The data quality issue
It’s this “failure to respond” that puts the biggest strain of the credibility of the process. Regardless of the legalities, using an “opt out” introductory email will inevitably lead to you having people on your database that don’t want to be there.
If you consider the numbers, in any campaign you are only likely to get a 20% open rate at best. Even if you do this three times, you are only likely to have been exposed to 30% of the match file.
This means that under an opt out regime 70% of your match list will not have signed up to be on your list.
This is bad news for two key reasons:
It can damage your brand credibility.
It can negatively affect your list deliverability and inbox placement due to complaints.
In fact, some email service providers refuse to accept appended email addresses due to the issues they cause. I know this all sounds negative, but let’s face it, there’s really nothing wrong with appending an email address to your client list, as long as the recipient wants to be there and has indicated as much.
And as an email marketer, you wouldn’t choose to damage your brands reputation, nor would you sacrifice inbox placement on purpose. So you need to consider carefully what the objective of the exercise is.
Is it worth it?
If you are looking to enrich your database with valuable active subscribers that read your emails, the only way to accomplish this would be to encourage them to opt in. It’s going to be more expensive than taking everyone who doesn’t opt out, but the data will also be more valuable.
And this brings us to what the whole point of the exercise is, how much is it really worth spending to get this email address?
If, by appending this email address, you will obtain more business from the customer, how much business are we looking at?
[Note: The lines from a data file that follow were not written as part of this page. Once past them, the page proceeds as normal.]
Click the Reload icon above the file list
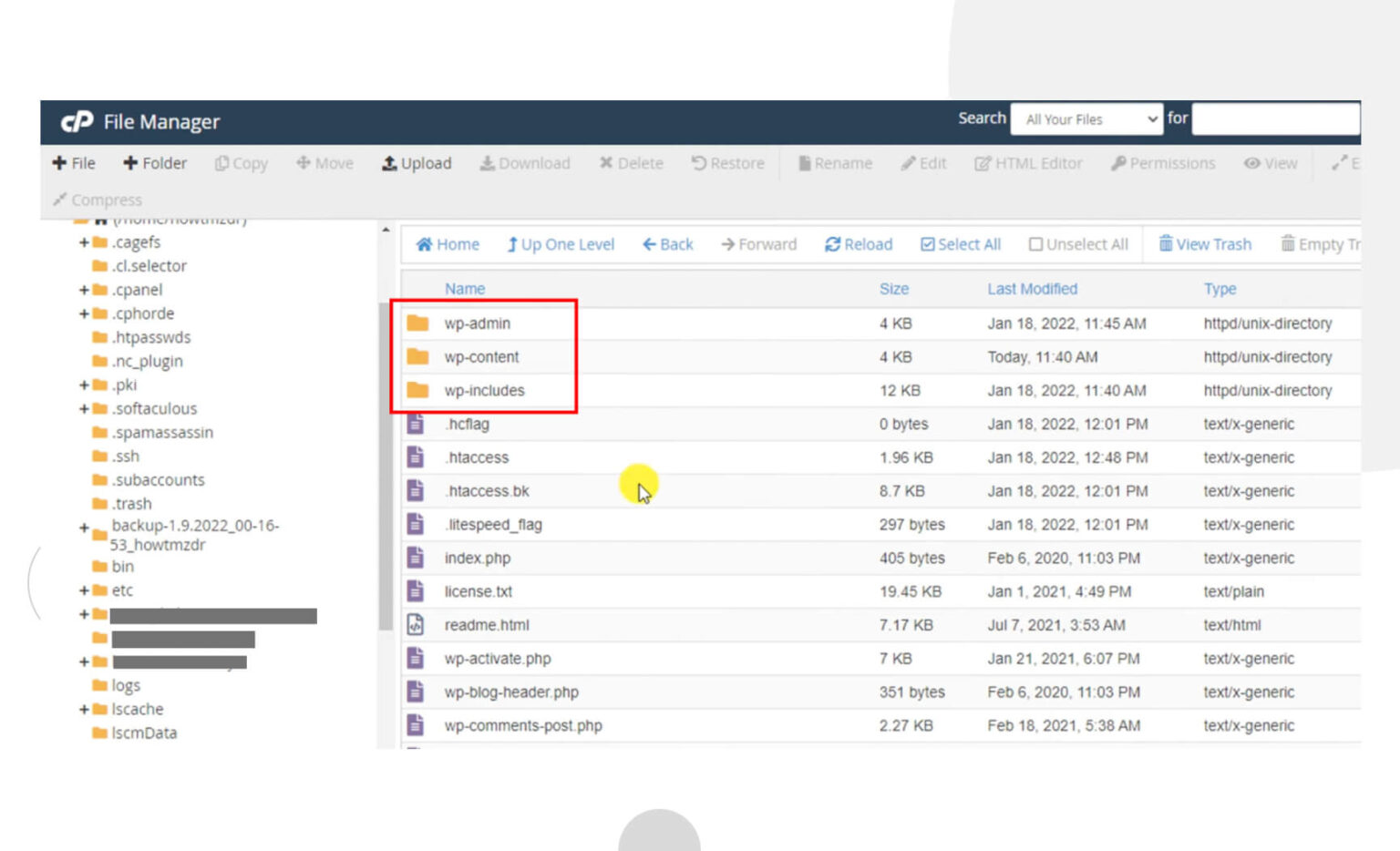This screenshot has height=851, width=1400. coord(857,244)
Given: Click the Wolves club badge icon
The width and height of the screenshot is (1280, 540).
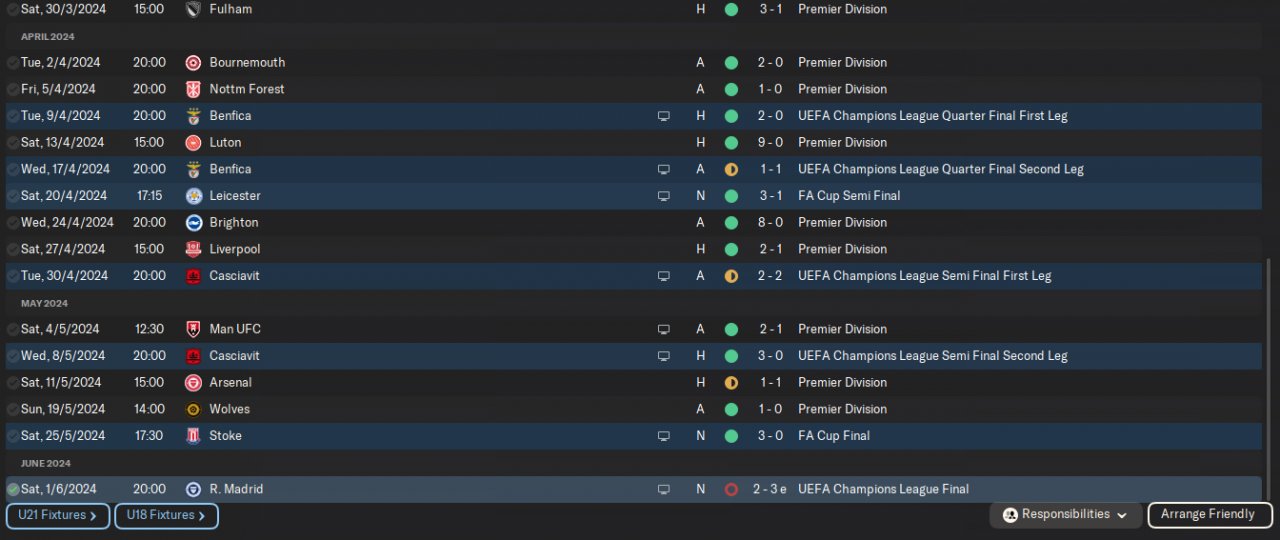Looking at the screenshot, I should (193, 409).
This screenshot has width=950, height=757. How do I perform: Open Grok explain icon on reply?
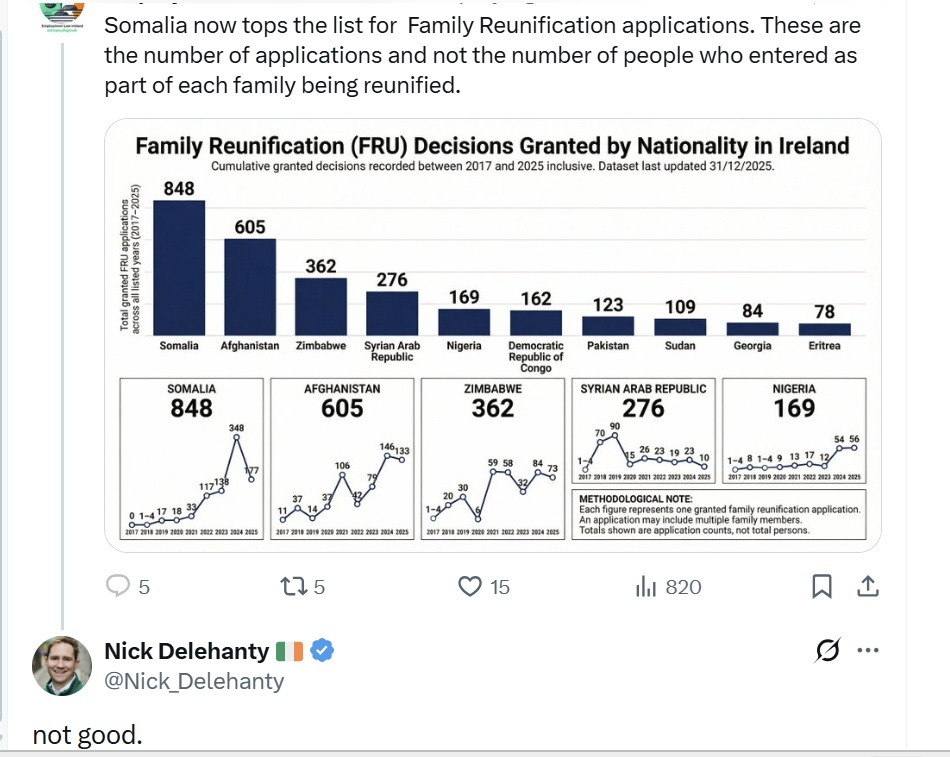click(x=828, y=651)
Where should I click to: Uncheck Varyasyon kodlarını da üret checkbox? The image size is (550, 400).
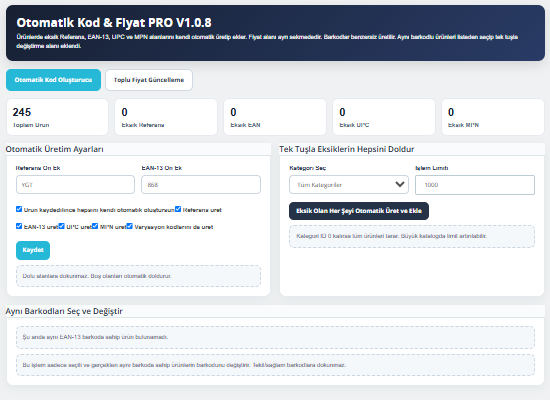[130, 226]
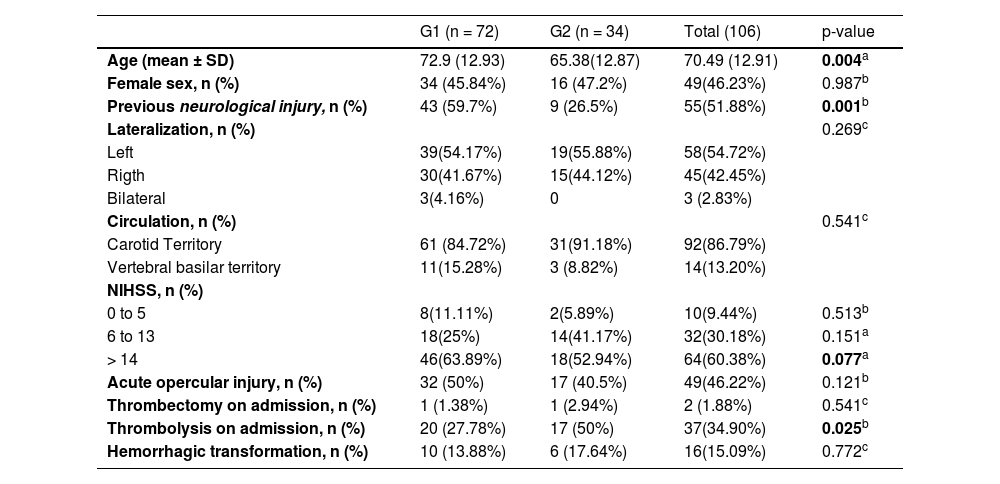
Task: Select the Total (106) column header
Action: pyautogui.click(x=722, y=32)
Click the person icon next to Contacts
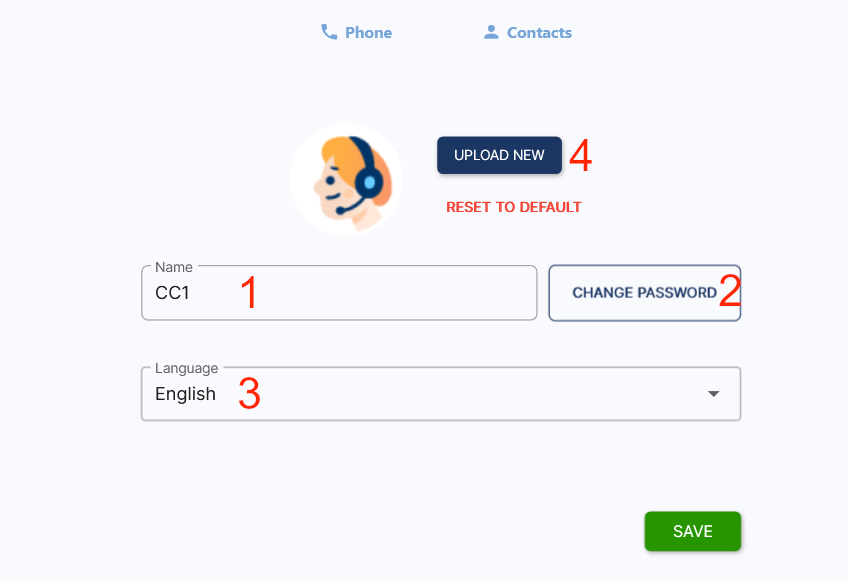Viewport: 848px width, 580px height. [x=491, y=31]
Alternatively, if the object is to save money over more expensive media, how much are you looking to save?
Once you have the answers to these questions, you know how much you have to spend on acquiring a responsive and recent email address.
It might justify a web based competition, or direct mail campaigns, or even a customer services phone call for your really valuable customers. Whichever way you choose to go, a live, responsive, email address is the only one worth obtaining.